I also happen to believe that it’s okay to have so-called overused romantic cliches, if the story is written well. As a reader, there are some stories I will happily enjoy over and over again. I’m going to write about my favorite romance writing tropes next week! And believe me, some people are going to think those are the worst romance cliches!
Here are my votes for romance tropes to avoid, but no need to cringe if that’s what you’re writing. They all have lots and lots of fans!
I’ll also talk about ways to potentially subvert each trope.
billionaire hero
The fantasy here is that an impossibly hot, impossibly rich guy falls for a regular woman, so she gets both love and unfathomable wealth.
There are a few reasons why I don’t dig this trope. The fantasy of that much wealth feels shallow and immature to me. Besides, I like heroines to solve more of their own problems. Finally, nobody should be a billionaire. If you have that much money, you should give a ton of it away.
How to subvert the trope: make him a philanthropist who’s given away or is giving away most of his fortune; make her the self-made billionaire.
antihero
In the past few years, we’ve seen a lot of morally gray and even downright appalling romance heroes—including, egregiously enough, a prominent romance between a Nazi guard and a Jewish prisoner. I also heard about someone writing a romance with Vlad the Impaler as the hero. That’s right—the man known throughout the ages for inhumane torture and cruelty. I’m also irritated by people writing inquisitor/witch romance, because the inquisition was genuinely evil on a large scale.
If you’ve read my romance, you know that I like heroes who are very good guys, so naturally, this trope isn’t going to work for me. I’m not interested in mob bosses or bully romance. I think the appeal is in vicariously imagining what it’s like to be a powerful hero unrestrained by morality, and/or imagining being able to reform a really bad guy. In my opinion, not all men are redeemable or worth redeeming. A hero can be a good guy and still grow and change throughout the story.

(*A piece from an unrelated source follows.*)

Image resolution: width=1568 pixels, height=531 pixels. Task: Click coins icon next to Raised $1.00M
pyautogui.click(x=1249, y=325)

How to subvert the trope: make him an outlaw because he’s rebelling against an oppressive government, or a fake bad guy (he’s undercover, for instance).
the awful other woman
For whatever reason, I see this a lot in submissions. The hero’s girlfriend or ex-girlfriend is the worst. Invariably, she’s drop-dead gorgeous, but she’s vain, selfish, and greedy. She might be obsessed with shopping. If she’s the ex, she usually schemes to get the hero back. Because she embodies the worst stereotypes of femininity, she doesn’t seem like a real person, and her characterization reeks of internalized misogyny.
Her character becomes the conflict, and it’s not a particularly engaging or believable one. Since she’s so awful, why in the world did the hero ever date her in the first place? It makes him look like a weak person, an idiot, or both.
How to subvert the trope: have the heroine’s first impressions of her turn out to be totally wrong; she’s a decent person. Or, make the other woman intimidating for her brains rather than her beauty.
underage or barely legal person with much older person
Gross.
How to subvert the trope: A May-December romance, but the younger one is already well into adulthood. This isn’t really a subversion, of course; it’s a popular trope, and it’s fine. For real subversion, make the heroine the older one.
[AdSense-B]
Remember, other genres have their overused tropes and cliches as well. Fantasy novels have prophecies and magical weapons. Crime novels have grouchy police chiefs and brilliant serial killers. Literary fiction has dysfunctional families and protagonists who can see how messed up Society is. And can you even write a high seas adventure without a pirate? I’m just writing about romance because it’s my genre!
What are the worst romance cliches, or just overused romantic cliches, in your opinion? (I’m sure some of you will bring up romance writing tropes I actually adore, but that’s fine!) Let us know in the comments!
And if you’re reading this because you want to write a novel that’s ready for publishing, pre-order my book Blank Page to Final Draft. You can do one step a week for a year…I break the process down into manageable chunks, so you can do it even if you have a hectic life! Of course, if you want to go faster and do two steps or more a week, you can do that, too! [spacer height=”20px”]
Thanks for stopping by, and happy reading!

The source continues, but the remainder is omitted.